Residents accuse the metro of sidestepping service delivery failures with a controversial new charge.
When Tshwane quietly pushed through a new R200 monthly city cleaning levy at last week’s council meeting, many residents barely had time to grasp what it meant. But civil rights organisation AfriForum had already been watching closely—and now, they’re taking the battle to court.
The group has announced plans to file an urgent application at the Gauteng High Court in Pretoria to stop the metro from implementing the levy on July 1. At the heart of their legal argument is a claim that this charge amounts to an unfair “double tax” on residents and businesses that don’t even use the city’s waste collection service.
A new levy, an old frustration
AfriForum had been in talks with the metro since March, when the idea of the levy was first floated. Their warning was clear: this would be a controversial, unpopular move in a city where service delivery has long been patchy and trust in local governance is already thin.
Deidre Steffens, AfriForum’s local government affairs advisor, said the group tried to resolve the matter diplomatically. “We made it clear that this levy is not service-related in any meaningful way. It’s an additional tax – plain and simple,” she explained. “You’re asking people who already pay for private refuse services—and full property tax—to now pay again for something they don’t use.”
The metro failed to respond by AfriForum’s deadline last Friday. That silence, according to Steffens, forced their hand. “The city had every chance to reconsider. Now we’ll see them in court.”
The mall factor and landfill debate
According to the city, however, the story isn’t quite so simple. Member of the Mayoral Committee for Environment and Agriculture Management, Obakeng Ramabodu, defended the levy, especially targeting commercial areas like Menlyn Mall and Wonderpark Estate.
“These businesses use private collection services, yes, but they still dump waste at our landfills,” he said. “We maintain those landfills at a cost. This levy is about fairness.”
It’s an argument that’s unlikely to satisfy critics who say the city is penalising residents for its own inefficiencies. AfriForum’s Arno Roodt, District Coordinator for Greater Pretoria South, didn’t mince words: “Instead of fixing broken systems or balancing their own books, they’re shifting the burden to the public. And the ones being punished are the ones who’ve opted out of the chaos by going private.”
Is this really about cleanliness—or cash?
The language from the city paints the levy as a “cleansing fee”—implying a direct link to urban cleanliness and shared civic responsibility. But residents online are calling it what it feels like: a sneaky new tax.

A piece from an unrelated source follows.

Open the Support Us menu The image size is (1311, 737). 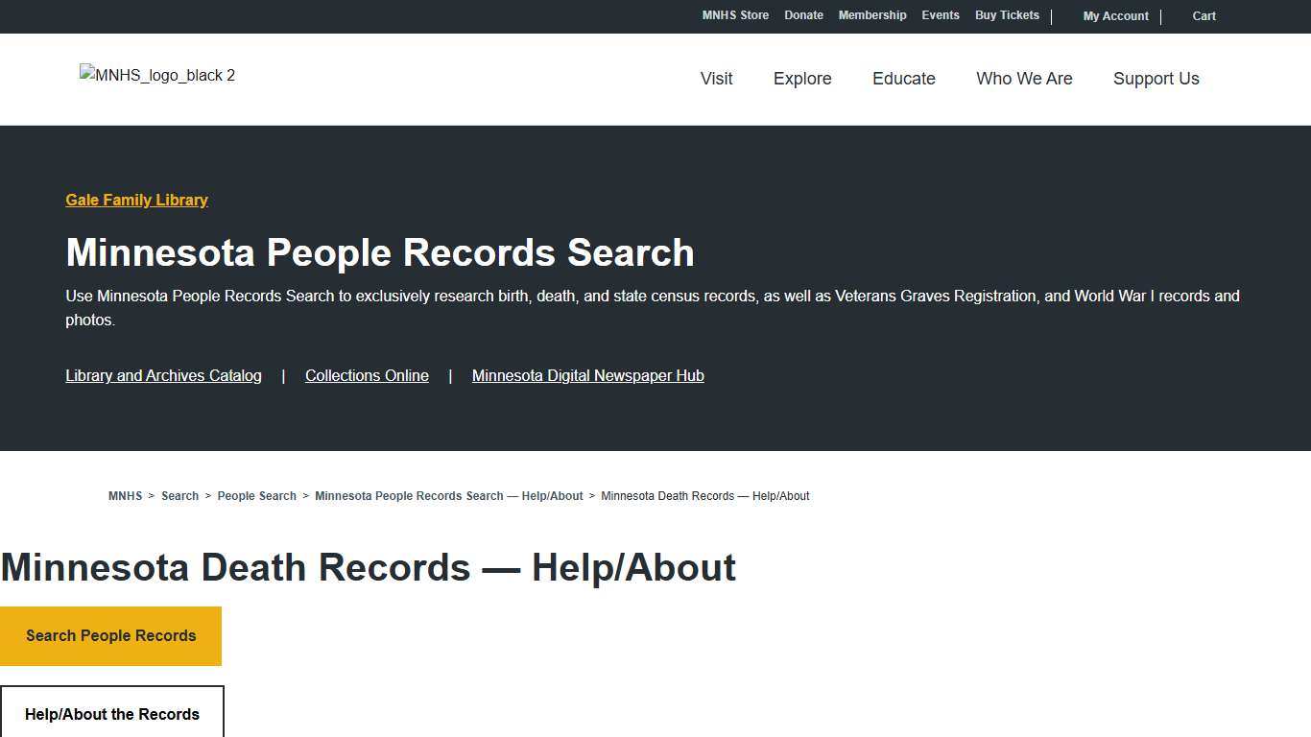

On Pretoria community Facebook groups and Twitter/X threads, the reaction has been swift and sour. “Another way to squeeze us,” one user posted. “I pay for my own bins already—now I must fund the city’s failure too?”

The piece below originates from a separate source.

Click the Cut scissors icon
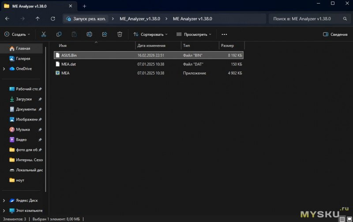 [43, 34]
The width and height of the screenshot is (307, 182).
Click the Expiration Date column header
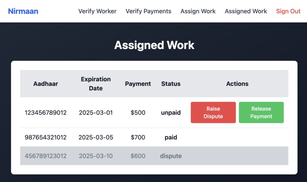click(96, 84)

Others questioned the logic of paying for a cleaning service that many say they’ve never actually seen. “If you want me to pay R200, come sweep my street first,” another wrote.
A wider battle over municipal transparency
This legal challenge taps into a broader frustration brewing in metros across the country: communities are feeling increasingly overtaxed and underserved. It’s a pattern that fuels resentment and growing grassroots resistance.

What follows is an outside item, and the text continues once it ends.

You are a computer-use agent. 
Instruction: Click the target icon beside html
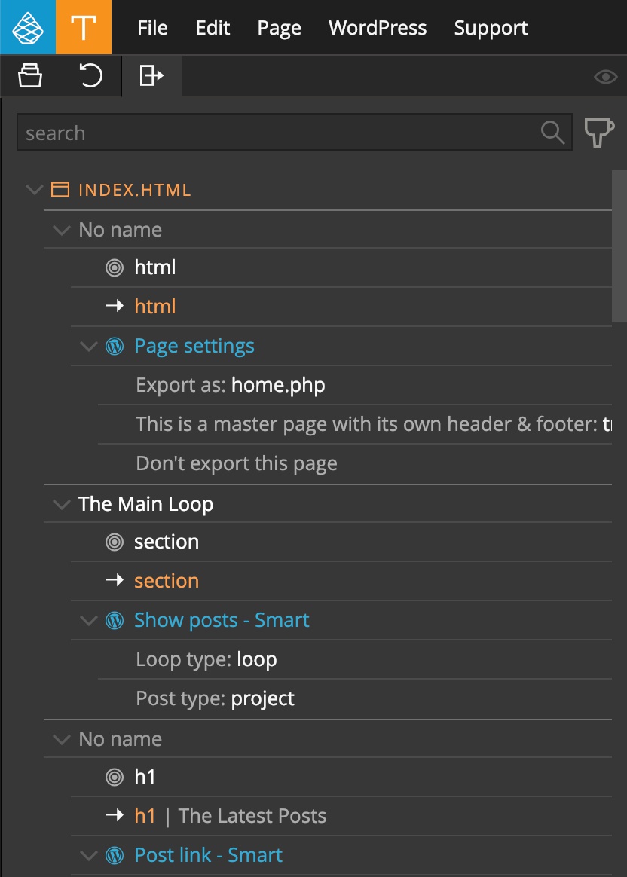[115, 268]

AfriForum’s latest court bid may be a test case for other municipalities eyeing creative new revenue streams. If they win, it could send a powerful message about accountability and remind local governments that service delivery must come before collection.
For now, the court date looms and residents are watching closely. If AfriForum is granted an urgent interdict, the R200 levy could be put on ice, at least temporarily. But if the metro prevails, many homeowners and small businesses may soon see yet another mysterious line item on their monthly bills.
And in a city already grappling with crumbling infrastructure and service delays, that may be one charge too many.